Symptomatic of Suburbanization

For many who grew up in situations where they watched (as I did) their hometowns transform from semi-rural areas into congested suburban sprawl, it is common to look at place in the context of suburbanization. Examples of this are “evaluating” place on the basis of local economy (“mom and pop” stores) vs. “big box” retailers, and being hypersensitive to signs of suburbanization (Ex: gated communities, McDonald’s) while traveling.

Symptomatic of Environmental Impact

Similarly, many people look at place within the context of environmental denigration vs “purity.”

As Isolation

Some people look at place on the basis of proximity to other people. One may live “way out there” or, conversely, “close to people.” Throughout history, this way of looking at place has been used for setting up prisons, such as the location of prison camps in isolated regions of South Dakota during WWII.

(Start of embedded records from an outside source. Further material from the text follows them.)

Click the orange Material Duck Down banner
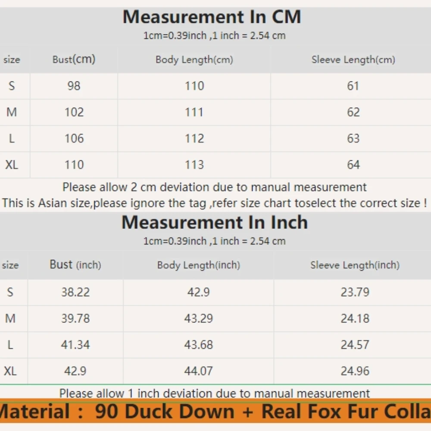This screenshot has height=431, width=431. click(216, 411)

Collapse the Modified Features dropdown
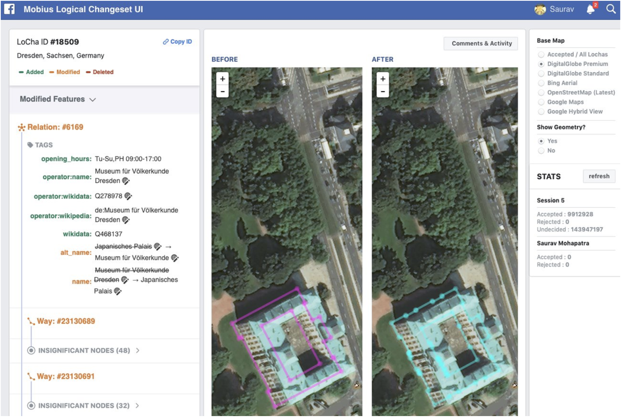tap(93, 100)
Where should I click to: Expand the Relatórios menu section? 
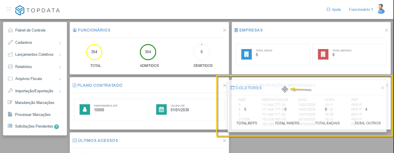[x=23, y=67]
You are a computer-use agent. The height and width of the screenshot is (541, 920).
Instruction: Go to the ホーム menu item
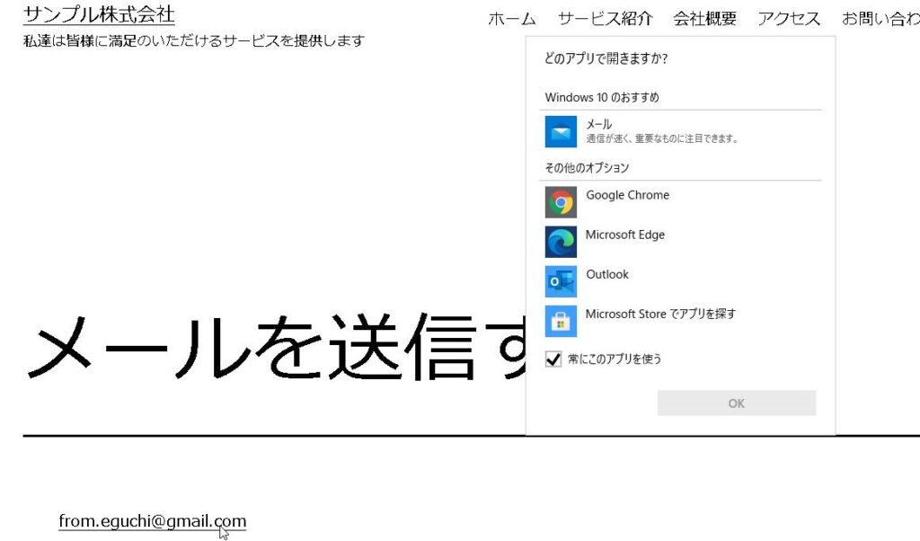pos(512,19)
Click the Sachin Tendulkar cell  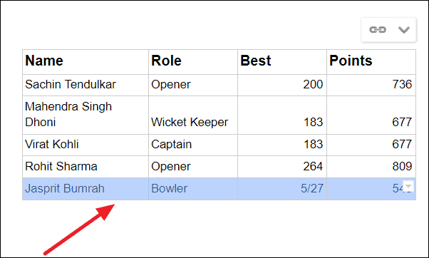click(x=86, y=85)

As “First World vs Third World”

Some people look at place on a spectrum of “First World” vs.”Third World.” Once I heard a retired lawyer in Sarasota Florida compare two neighboring countries in South America based entirely on the local people appearing to be “Indian” vs. “white.”

As “One”

Certain people at particular moments (ex: religious or ecstatic experiences possibly involving hallucinogens, or situations of extreme fear / joy, such as witnessing death, birth, or other situations like getting tubed in some monster wave in Tahiti) may transcend “looking at” place and momentarily “fully inhabit” or “become” place. In my own experiences I’ve found certain moments to cause me to feel as if I were “one” with where the experience was taking place.

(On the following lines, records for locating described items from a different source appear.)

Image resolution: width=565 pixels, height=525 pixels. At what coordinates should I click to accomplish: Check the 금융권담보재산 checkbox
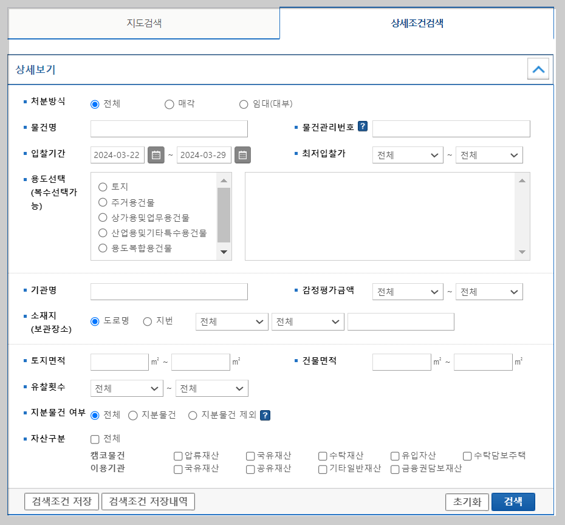point(394,469)
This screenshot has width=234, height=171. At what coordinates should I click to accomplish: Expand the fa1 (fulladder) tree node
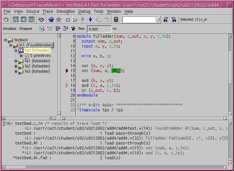[16, 61]
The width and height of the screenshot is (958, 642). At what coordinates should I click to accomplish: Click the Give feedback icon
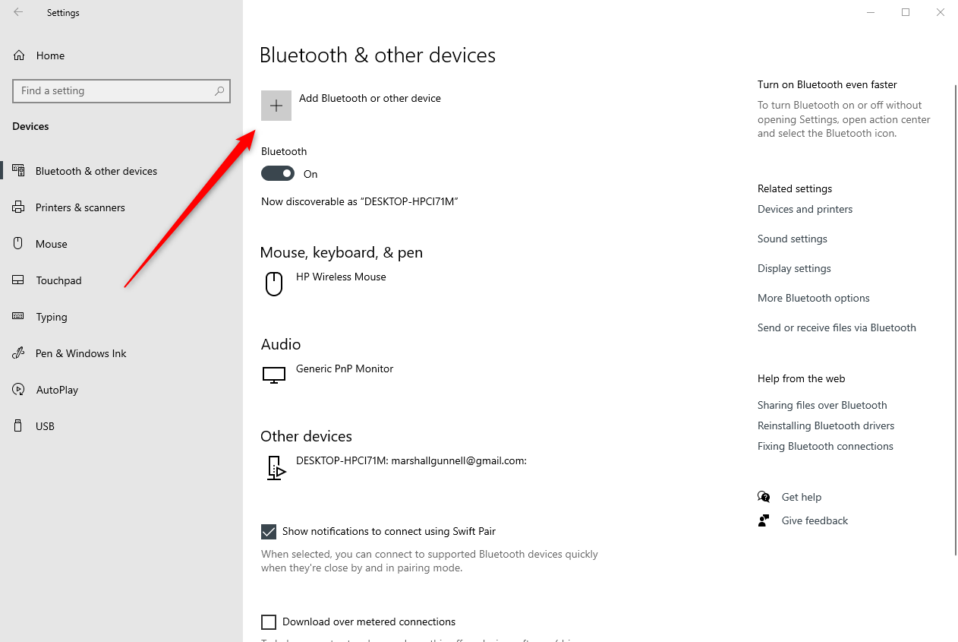tap(764, 520)
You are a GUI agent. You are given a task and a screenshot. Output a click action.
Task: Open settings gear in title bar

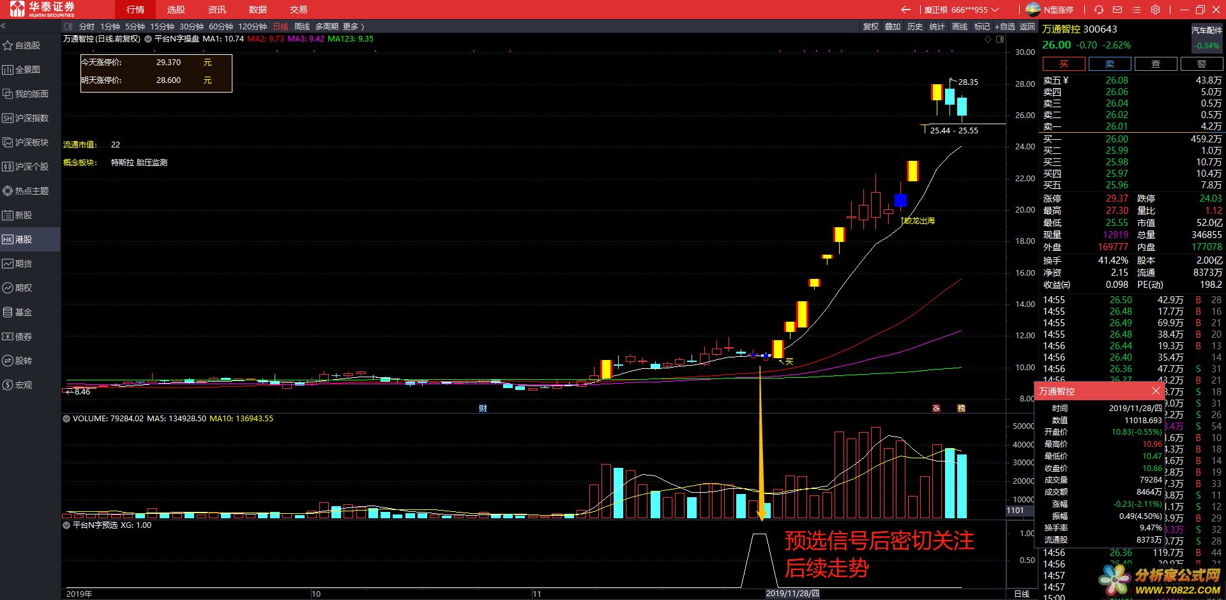pos(1155,10)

As “some other way that most of us having grown up in ‘modern society’ probably cannot comprehend”

I feel like all of these ways of looking at place listed above leave out an important other possibility, which is looking at place when you’ve never known anything else besides that place. I’m thinking about people like Indians in the Amazon who’ve never had “contact” with the outside.

It seems like all of the ways of looking at place above imply a disconnection with place. We “look at” place “in terms of” different things–abstractions, commodities–when there’s a layer separating us from being fully “there.”

I can only imagine how it would feel if everything about a place–the plants, animals, terrain–and the people who live there with you (and who’d died there) all share the same context / reality.